It was in seventh grade when the last idea came to me and then quickly died. From our school desks, our eyes were glued to the TV as we watched the Challenger launch with Christa McAuliffe aboard, the first teacher and civilian in space. She made it seem more real for us. Astronauts were elusive; teachers were everyday. Waiting for the blast off, we listened to the news reporters detail the rigors of the astronauts' training, the extreme competitiveness of the program, and their extensive knowledge of science. My dream abruptly ended. Science nauseated me . . . quite literally. My stomach could handle zero gravity about as well as it did dissecting a frog in Life Science class. Realistically, I could never become an astronaut.

At the time, it seemed a great revelation that defied everything adults had ever told us: to realize that there are limits to what you can do.

In Emmi's case, it's different. It's not that she couldn't be a priest due to the training or competition. Instead, it's dependent on whether the culture in which she grows up allows her to be one.

Granted, strong faith developed over the years and a calling from God would help. I also realize that the likelihood of Emmi's desire to become a priest lasting longer than the traffic light is slim. And despite what it may seem, I'm not specifically advocating for change in the Catholic Church. That's much too narrow.
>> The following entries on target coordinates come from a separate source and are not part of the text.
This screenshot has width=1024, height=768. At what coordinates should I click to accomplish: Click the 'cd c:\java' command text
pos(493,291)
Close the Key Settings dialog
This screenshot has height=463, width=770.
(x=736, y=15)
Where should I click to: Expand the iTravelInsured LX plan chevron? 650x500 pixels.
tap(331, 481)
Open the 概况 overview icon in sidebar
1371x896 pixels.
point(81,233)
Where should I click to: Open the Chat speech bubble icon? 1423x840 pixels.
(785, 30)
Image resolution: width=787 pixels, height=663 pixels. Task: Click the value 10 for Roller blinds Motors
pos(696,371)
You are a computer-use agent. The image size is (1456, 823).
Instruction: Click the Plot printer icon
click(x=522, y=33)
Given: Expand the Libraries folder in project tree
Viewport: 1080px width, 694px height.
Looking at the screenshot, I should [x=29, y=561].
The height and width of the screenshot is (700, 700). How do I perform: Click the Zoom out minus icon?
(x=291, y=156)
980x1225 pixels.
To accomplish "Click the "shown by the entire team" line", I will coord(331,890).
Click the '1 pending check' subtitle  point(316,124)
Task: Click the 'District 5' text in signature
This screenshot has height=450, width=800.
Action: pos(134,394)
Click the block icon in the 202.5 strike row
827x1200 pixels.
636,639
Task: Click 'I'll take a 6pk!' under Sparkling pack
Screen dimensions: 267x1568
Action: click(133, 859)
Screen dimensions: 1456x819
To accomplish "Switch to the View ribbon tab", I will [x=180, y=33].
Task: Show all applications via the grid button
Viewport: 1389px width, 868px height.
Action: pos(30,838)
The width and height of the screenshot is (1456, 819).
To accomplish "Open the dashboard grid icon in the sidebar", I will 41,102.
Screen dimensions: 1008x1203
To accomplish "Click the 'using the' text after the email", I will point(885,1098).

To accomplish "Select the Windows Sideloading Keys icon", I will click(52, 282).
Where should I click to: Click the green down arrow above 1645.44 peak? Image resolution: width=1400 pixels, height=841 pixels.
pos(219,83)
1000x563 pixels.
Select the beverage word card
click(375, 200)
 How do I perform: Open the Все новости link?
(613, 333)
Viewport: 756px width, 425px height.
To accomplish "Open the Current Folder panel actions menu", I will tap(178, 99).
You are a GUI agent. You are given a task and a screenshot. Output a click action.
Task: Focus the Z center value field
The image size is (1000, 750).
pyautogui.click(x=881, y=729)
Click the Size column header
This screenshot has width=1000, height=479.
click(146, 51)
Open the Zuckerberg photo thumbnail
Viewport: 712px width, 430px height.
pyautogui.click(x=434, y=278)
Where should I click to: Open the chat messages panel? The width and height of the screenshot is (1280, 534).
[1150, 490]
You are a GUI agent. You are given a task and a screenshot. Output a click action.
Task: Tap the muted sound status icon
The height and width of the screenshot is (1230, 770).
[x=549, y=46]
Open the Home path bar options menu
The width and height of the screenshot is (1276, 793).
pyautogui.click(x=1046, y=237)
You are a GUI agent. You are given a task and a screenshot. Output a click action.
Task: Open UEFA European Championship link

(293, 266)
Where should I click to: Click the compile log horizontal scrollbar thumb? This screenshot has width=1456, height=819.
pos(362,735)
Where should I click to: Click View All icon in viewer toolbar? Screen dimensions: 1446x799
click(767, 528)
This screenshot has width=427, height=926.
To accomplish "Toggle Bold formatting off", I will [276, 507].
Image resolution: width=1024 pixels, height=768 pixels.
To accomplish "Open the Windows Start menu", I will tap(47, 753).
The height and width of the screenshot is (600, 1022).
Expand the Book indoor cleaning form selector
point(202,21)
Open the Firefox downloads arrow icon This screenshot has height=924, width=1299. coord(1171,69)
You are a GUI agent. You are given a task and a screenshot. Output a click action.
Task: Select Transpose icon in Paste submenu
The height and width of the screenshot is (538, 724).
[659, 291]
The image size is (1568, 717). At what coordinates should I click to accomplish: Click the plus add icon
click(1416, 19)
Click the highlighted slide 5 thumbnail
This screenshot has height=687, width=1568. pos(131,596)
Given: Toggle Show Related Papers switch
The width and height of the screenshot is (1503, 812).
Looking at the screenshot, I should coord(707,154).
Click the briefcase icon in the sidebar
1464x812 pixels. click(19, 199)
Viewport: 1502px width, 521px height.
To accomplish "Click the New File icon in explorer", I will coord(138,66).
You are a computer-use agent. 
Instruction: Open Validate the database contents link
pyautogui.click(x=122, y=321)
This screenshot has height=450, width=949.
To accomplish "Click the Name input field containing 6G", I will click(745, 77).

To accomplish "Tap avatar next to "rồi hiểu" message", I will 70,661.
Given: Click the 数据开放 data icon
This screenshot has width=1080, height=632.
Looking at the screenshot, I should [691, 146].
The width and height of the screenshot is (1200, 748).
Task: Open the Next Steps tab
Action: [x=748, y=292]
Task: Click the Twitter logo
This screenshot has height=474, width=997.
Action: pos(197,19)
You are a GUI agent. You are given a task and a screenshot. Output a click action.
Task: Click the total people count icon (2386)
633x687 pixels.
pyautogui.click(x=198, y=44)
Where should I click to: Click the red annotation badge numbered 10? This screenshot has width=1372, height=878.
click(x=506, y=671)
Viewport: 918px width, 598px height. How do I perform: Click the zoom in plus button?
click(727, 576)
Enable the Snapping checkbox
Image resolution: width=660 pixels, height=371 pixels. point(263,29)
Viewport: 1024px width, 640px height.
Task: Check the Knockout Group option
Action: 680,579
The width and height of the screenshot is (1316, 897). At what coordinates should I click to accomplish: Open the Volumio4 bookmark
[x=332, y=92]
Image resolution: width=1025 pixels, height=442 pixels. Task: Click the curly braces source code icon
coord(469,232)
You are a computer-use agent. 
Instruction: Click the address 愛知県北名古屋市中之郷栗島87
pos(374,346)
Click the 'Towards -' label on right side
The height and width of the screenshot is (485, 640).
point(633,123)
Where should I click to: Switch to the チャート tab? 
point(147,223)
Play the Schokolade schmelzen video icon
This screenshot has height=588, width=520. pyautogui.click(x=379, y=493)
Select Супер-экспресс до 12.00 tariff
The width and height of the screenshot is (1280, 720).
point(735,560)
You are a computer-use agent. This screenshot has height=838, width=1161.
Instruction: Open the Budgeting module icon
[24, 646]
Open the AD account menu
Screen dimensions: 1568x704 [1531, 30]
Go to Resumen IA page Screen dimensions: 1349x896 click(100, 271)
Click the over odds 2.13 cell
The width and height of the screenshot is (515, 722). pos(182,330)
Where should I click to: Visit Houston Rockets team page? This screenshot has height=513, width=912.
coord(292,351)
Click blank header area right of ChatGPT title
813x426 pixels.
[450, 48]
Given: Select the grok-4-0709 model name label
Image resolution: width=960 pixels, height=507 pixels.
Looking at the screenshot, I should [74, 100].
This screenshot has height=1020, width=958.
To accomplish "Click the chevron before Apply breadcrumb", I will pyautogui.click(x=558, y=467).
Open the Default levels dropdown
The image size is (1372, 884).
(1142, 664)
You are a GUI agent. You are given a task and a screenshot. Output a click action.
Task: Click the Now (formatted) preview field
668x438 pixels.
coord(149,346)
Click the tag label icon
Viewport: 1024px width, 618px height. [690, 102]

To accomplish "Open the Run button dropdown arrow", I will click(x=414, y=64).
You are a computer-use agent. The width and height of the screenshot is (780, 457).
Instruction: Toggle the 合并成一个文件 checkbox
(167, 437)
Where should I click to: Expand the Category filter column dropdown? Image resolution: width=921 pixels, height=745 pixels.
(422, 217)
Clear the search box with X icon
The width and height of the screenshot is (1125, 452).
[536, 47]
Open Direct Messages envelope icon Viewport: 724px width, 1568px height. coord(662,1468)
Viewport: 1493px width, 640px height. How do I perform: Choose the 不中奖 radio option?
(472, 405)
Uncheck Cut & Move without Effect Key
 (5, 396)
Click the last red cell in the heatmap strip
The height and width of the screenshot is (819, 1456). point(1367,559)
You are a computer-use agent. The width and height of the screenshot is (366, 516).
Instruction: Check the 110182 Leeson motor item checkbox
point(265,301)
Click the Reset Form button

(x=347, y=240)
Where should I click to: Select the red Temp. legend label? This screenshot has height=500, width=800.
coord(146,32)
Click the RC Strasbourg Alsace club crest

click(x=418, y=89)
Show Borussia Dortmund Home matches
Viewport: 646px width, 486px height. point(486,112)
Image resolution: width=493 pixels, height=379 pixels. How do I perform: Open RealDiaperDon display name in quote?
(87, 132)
I would simply like to have an automatic response of support for my daughter when she says, I would like to be a priest just as I do when she says she wants to be a baker or a handyman. What do I tell her? Do I join the feminists and liberators and encourage her? (Go for it, Emmi! Fight The Man!) Do I perpetuate the current culture that has allowed women some advancement but that continues to see men in the highest positions of authority? (Only men can become priests, but you could be a nun.) Or do I place hope on her generation to continue changing things for the better, and teach her responsibility to play her part in that evolution? As we tell her brother, You can't do that yet.

As the light turns green, I'm jolted back into reality. I look into my rearview mirror to see whether Emmi has noticed my long pause, but she appears lost in thought herself. As we roll forward, she picks the conversation back up, putting everything into perspective and bringing me into the reality I prefer above all others that of a kid. And when I'm priest, she continues, my church will have four playgrounds!

Wow, I find myself saying, That's a great idea, Emmi. You would be a fun priest.